Reformas Política, Eleitoral e Tributária voltarão à pauta da Câmara em 2009

Duas grandes reformas para o País estão em tramitação na Câmara dos Deputados. A primeira, chamada Reforma Tributária, foi aprovada pela comissão especial formada para analisá-la, e espera apenas o aval do plenário da Casa antes de seguir para o Senado, enquanto a Reforma Eleitoral foi votada na Comissão de Constituição, Justiça e Cidadania (CCJ) e será analisada por uma comissão especial no início deste ano. Uma terceira reforma, a Política, também pode integrar a pauta de projetos do parlamento este ano.

Carol Pires, Último Segundo/Santafé Idéias |

Relatada pelo deputado Sandro Mabel (PR-GO), a Reforma Tributária prevê punições como a perda de transferências de recursos de fundos constitucionais para os estados que insistirem na guerra fiscal. Adiada de 2016 para 2020 o início da cobrança do ICMS no estado de destino da mercadoria, e não mais na origem, e estabelece que 2,3% da arrecadação do Imposto de Valor Agregado (IVA) será destinado a investimentos em infra-estrutura de transportes. Hoje, a Contribuição de Intervenção no Domínio Econômico (Cide) financia esses investimentos.
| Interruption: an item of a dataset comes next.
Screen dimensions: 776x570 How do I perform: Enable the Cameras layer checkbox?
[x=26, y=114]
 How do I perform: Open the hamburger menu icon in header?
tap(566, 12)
O projeto também cria o Fundo Nacional de Desenvolvimento Regional, que terá recursos do IPI, do Imposto de Renda, e futuramente do IVA Federal para beneficiar estados do Norte, Nordeste e Centro-Oeste. A PEC institui ainda a criação do Código do Contribuinte e adota critérios de proteção ambiental no rol de exigências para a concessão de isenções e outros benefícios fiscais.

DEM, PSDB e PPS obstruíram as votações em plenário durante a primeira quinzena de dezembro em protesto à aprovação da Reforma. Governo e oposição negociaram, então, não votar o projeto ainda em 2008 e voltarão a discutir o assunto na primeira quinzena de março, quando o debate deve ganhar ingredientes adicionais devido aos impactos que a crise internacional vier a provocar sobre o Brasil, como diminuição das exportações, desemprego e menor crescimento do Produto Interno Bruto (PIB).

Reforma Eleitoral

Relatada pelo deputado João Paulo Cunha (PT-SP) na Comissão de Constituição e Justiça, a proposta de Reforma Eleitoral recomenda o fim da reeleição e a extensão do mandato do presidente, dos governadores e dos prefeitos para cinco anos.

Ao votar a matéria, a oposição conseguiu excluir três propostas que, em sua visão, abririam brecha legal para a reeleição indefinida do presidente da República. O destaque foi apresentado pelo deputado Ronaldo Caiado (DEM-GO), que criticou o ânimo do PT em aprovar uma legislação que garanta a possibilidade de um terceiro mandato para Lula.

O projeto vai seguir agora para uma Comissão Especial para discutir o mérito da PEC. Somente após sua aprovação nessa instância ela pode ser encaminhada para o plenário. Quando as discussões forem iniciadas, o deputado Carlos Willian (PTC-MG) disse que vai emendar o texto, permitindo a reeleição do presidente Lula.

Reforma Política

Enquanto a Câmara se adiantou na análise da reforma eleitoral, os ministros da Justiça, Tarso Genro, e de Relações Institucionais, José Múcio Monteiro, articulam a elaboração de cinco projetos de lei e uma Proposta de Emenda Constitucional para instituir no País uma Reforma Política. Os ministros pretendiam enviar os textos ao Congresso até o final de dezembro de 2008, o que não ocorreu.

Ao fatiar a proposta de reforma, os governistas esperam ver aprovadas as medidas com mais facilidade, uma vez que tentativas anteriores ocorreram e foram mal-sucedidas. Dentre as principais propostas estão a limitação do número de partidos políticos, ampliação dos prazos para a troca de legendas, voto em lista fechada e financiamento público de campanha.